Provided records below:

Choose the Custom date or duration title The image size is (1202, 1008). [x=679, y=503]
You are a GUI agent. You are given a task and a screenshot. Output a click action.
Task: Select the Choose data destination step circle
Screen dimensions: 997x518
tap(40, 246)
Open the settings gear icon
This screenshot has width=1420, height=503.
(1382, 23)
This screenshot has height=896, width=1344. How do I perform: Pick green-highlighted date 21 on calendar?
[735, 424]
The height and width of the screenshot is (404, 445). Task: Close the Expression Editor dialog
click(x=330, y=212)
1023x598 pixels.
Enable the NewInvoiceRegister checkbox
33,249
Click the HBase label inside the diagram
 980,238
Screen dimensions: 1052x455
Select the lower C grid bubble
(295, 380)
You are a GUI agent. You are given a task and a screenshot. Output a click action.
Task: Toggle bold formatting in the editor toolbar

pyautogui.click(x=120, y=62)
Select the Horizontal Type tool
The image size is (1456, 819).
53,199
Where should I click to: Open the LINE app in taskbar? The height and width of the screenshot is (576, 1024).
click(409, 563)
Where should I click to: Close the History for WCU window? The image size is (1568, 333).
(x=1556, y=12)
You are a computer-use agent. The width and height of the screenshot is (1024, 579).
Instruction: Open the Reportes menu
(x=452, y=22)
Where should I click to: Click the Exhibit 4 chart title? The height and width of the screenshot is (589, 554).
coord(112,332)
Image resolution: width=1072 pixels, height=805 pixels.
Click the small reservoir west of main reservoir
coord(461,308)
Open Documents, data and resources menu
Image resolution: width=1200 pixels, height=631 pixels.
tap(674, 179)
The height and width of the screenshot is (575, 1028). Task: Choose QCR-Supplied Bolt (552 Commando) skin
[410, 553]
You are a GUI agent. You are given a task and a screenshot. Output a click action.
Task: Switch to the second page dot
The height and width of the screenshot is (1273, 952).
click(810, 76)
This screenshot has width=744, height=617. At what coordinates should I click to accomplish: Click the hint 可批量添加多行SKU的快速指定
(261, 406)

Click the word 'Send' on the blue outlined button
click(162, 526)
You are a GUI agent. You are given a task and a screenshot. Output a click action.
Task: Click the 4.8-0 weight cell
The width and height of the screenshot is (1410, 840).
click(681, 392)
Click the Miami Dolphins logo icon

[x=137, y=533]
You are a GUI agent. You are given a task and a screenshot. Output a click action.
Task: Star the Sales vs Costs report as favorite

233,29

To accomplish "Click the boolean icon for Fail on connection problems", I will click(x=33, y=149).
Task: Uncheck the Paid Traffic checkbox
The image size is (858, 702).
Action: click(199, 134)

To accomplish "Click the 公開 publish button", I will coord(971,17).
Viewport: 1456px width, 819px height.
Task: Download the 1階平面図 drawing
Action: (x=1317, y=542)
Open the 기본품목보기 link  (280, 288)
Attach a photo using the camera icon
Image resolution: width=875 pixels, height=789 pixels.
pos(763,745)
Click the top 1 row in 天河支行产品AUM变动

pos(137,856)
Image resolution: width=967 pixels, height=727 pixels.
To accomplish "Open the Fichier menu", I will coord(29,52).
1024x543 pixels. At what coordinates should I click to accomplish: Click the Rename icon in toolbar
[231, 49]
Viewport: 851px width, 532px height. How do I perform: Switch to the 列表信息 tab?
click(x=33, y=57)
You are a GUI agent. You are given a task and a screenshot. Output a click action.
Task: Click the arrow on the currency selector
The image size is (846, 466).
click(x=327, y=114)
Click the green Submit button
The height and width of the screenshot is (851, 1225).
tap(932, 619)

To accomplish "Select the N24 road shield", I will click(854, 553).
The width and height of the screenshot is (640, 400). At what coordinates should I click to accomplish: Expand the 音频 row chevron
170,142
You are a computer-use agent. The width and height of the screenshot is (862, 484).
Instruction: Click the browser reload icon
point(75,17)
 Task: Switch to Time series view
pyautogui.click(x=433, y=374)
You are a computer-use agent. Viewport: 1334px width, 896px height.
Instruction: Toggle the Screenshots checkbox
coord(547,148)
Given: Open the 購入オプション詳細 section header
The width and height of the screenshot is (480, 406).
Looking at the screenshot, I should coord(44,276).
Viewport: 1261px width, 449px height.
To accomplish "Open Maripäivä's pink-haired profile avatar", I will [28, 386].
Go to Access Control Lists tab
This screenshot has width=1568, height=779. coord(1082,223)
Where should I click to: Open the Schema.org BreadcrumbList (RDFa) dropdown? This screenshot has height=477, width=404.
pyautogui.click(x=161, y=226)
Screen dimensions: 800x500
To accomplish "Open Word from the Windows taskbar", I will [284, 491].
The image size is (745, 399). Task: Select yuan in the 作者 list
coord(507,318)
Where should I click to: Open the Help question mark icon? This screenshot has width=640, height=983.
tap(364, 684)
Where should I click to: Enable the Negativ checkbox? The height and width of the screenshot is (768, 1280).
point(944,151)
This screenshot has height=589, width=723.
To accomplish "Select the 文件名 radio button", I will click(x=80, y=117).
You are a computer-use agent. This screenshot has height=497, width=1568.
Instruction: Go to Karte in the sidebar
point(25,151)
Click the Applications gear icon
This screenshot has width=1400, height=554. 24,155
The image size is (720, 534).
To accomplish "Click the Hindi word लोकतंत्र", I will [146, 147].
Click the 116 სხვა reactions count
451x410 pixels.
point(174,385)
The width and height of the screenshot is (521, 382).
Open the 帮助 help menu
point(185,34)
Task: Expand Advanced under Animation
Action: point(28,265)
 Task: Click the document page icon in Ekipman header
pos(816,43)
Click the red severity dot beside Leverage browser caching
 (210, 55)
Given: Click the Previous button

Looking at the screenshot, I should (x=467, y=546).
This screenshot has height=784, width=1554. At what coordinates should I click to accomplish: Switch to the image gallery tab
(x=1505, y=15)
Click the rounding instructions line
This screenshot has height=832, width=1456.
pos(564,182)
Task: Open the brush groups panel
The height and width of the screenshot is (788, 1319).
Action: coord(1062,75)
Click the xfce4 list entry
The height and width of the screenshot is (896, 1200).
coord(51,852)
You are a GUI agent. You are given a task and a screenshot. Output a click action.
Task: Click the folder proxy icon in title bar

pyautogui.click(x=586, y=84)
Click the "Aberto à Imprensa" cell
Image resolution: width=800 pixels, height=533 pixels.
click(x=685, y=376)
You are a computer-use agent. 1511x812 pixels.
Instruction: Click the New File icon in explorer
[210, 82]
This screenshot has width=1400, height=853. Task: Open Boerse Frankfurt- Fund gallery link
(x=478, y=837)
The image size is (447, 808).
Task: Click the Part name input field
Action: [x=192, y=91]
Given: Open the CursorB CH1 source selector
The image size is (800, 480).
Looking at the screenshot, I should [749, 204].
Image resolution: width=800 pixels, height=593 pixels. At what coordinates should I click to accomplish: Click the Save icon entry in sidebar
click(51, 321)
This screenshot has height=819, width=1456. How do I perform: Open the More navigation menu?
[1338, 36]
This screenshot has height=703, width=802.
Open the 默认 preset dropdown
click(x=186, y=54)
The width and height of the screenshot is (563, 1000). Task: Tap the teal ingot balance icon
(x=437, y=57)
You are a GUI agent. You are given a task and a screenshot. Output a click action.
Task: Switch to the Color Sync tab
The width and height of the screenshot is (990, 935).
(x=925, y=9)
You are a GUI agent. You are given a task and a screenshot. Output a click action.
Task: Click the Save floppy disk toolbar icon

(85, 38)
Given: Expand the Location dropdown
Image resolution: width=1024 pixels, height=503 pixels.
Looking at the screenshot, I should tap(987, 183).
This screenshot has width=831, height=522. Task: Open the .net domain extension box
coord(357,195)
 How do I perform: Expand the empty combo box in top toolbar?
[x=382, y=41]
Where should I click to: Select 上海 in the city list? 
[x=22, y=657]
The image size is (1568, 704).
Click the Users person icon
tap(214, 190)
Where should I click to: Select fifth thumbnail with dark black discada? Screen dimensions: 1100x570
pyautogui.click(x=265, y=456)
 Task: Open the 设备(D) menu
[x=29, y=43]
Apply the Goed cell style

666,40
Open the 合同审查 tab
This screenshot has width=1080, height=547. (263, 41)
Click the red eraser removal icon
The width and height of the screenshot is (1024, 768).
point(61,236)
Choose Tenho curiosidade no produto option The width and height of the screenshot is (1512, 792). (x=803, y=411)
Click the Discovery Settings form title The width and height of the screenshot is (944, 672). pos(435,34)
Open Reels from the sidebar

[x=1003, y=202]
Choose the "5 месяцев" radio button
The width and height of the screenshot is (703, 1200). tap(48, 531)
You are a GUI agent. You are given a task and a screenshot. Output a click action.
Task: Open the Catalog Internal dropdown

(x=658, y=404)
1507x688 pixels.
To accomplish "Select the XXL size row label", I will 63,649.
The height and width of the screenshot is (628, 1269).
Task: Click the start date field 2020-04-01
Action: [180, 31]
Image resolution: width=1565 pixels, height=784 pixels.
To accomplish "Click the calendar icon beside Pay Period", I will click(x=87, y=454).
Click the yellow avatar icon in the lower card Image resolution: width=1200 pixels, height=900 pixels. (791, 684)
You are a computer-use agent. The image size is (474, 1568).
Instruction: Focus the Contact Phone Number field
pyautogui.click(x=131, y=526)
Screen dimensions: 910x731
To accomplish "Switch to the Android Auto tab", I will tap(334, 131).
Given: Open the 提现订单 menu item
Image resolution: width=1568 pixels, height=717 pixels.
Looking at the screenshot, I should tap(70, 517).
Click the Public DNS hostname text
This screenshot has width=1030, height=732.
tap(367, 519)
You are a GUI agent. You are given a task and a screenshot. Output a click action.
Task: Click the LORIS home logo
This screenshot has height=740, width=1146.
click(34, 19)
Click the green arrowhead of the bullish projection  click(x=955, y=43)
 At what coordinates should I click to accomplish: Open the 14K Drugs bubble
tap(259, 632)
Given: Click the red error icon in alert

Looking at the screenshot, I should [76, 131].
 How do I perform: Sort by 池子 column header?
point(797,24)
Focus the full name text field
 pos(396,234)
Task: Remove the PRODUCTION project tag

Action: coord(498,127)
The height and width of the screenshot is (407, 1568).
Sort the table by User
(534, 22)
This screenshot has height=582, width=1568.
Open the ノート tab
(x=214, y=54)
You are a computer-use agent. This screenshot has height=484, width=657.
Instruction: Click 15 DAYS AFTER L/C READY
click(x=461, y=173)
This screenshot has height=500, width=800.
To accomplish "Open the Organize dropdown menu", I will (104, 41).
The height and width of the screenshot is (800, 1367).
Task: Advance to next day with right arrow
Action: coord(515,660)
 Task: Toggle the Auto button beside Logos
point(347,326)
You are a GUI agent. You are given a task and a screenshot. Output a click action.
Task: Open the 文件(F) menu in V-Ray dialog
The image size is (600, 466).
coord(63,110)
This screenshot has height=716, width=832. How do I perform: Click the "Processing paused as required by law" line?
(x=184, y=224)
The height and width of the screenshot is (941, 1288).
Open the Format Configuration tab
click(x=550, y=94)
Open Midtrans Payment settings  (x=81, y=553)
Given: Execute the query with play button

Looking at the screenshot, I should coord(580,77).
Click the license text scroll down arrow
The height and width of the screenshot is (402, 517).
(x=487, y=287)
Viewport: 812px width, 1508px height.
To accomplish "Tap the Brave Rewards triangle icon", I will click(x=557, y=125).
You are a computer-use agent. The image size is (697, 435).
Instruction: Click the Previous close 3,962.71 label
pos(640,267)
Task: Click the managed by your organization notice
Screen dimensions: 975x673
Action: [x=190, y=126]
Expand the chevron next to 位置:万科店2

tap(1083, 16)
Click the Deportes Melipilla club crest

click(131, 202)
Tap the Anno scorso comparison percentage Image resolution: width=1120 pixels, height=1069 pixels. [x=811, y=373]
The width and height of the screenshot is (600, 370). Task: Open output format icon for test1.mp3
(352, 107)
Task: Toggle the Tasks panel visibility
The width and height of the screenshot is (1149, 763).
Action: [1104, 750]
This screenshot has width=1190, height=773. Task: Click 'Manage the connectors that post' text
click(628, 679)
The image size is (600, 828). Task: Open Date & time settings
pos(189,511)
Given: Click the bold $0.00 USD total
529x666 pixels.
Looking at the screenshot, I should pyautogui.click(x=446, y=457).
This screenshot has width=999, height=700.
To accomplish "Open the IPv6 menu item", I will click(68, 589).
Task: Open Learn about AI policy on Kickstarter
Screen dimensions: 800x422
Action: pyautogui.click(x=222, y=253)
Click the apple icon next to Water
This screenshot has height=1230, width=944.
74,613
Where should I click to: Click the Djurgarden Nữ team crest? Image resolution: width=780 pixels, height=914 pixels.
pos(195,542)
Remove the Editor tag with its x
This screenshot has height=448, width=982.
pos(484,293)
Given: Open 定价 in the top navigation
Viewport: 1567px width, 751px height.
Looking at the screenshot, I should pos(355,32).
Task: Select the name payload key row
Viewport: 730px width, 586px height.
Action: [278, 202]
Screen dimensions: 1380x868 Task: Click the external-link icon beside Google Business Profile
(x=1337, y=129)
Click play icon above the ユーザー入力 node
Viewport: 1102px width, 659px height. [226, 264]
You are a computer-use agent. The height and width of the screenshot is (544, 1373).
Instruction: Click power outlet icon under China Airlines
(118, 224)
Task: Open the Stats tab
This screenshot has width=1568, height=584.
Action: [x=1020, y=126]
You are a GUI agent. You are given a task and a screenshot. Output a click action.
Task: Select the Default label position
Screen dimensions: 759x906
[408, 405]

End of Provided records.

Problem to work on
Repeat the records above line by line, from the first line through the line that contains "Task: Switch to the second page dot".

Output of the exercise
Choose the Custom date or duration title The image size is (1202, 1008). [x=679, y=503]
You are a GUI agent. You are given a task and a screenshot. Output a click action.
Task: Select the Choose data destination step circle
Screen dimensions: 997x518
tap(40, 246)
Open the settings gear icon
This screenshot has width=1420, height=503.
(1382, 23)
This screenshot has height=896, width=1344. How do I perform: Pick green-highlighted date 21 on calendar?
[735, 424]
The height and width of the screenshot is (404, 445). Task: Close the Expression Editor dialog
click(x=330, y=212)
1023x598 pixels.
Enable the NewInvoiceRegister checkbox
33,249
Click the HBase label inside the diagram
 980,238
Screen dimensions: 1052x455
Select the lower C grid bubble
(295, 380)
You are a GUI agent. You are given a task and a screenshot. Output a click action.
Task: Toggle bold formatting in the editor toolbar

pyautogui.click(x=120, y=62)
Select the Horizontal Type tool
The image size is (1456, 819).
53,199
Where should I click to: Open the LINE app in taskbar? The height and width of the screenshot is (576, 1024).
click(409, 563)
Where should I click to: Close the History for WCU window? The image size is (1568, 333).
(x=1556, y=12)
You are a computer-use agent. The width and height of the screenshot is (1024, 579).
Instruction: Open the Reportes menu
(x=452, y=22)
Where should I click to: Click the Exhibit 4 chart title? The height and width of the screenshot is (589, 554).
coord(112,332)
Image resolution: width=1072 pixels, height=805 pixels.
Click the small reservoir west of main reservoir
coord(461,308)
Open Documents, data and resources menu
Image resolution: width=1200 pixels, height=631 pixels.
tap(674, 179)
The height and width of the screenshot is (575, 1028). Task: Choose QCR-Supplied Bolt (552 Commando) skin
[410, 553]
You are a GUI agent. You are given a task and a screenshot. Output a click action.
Task: Switch to the second page dot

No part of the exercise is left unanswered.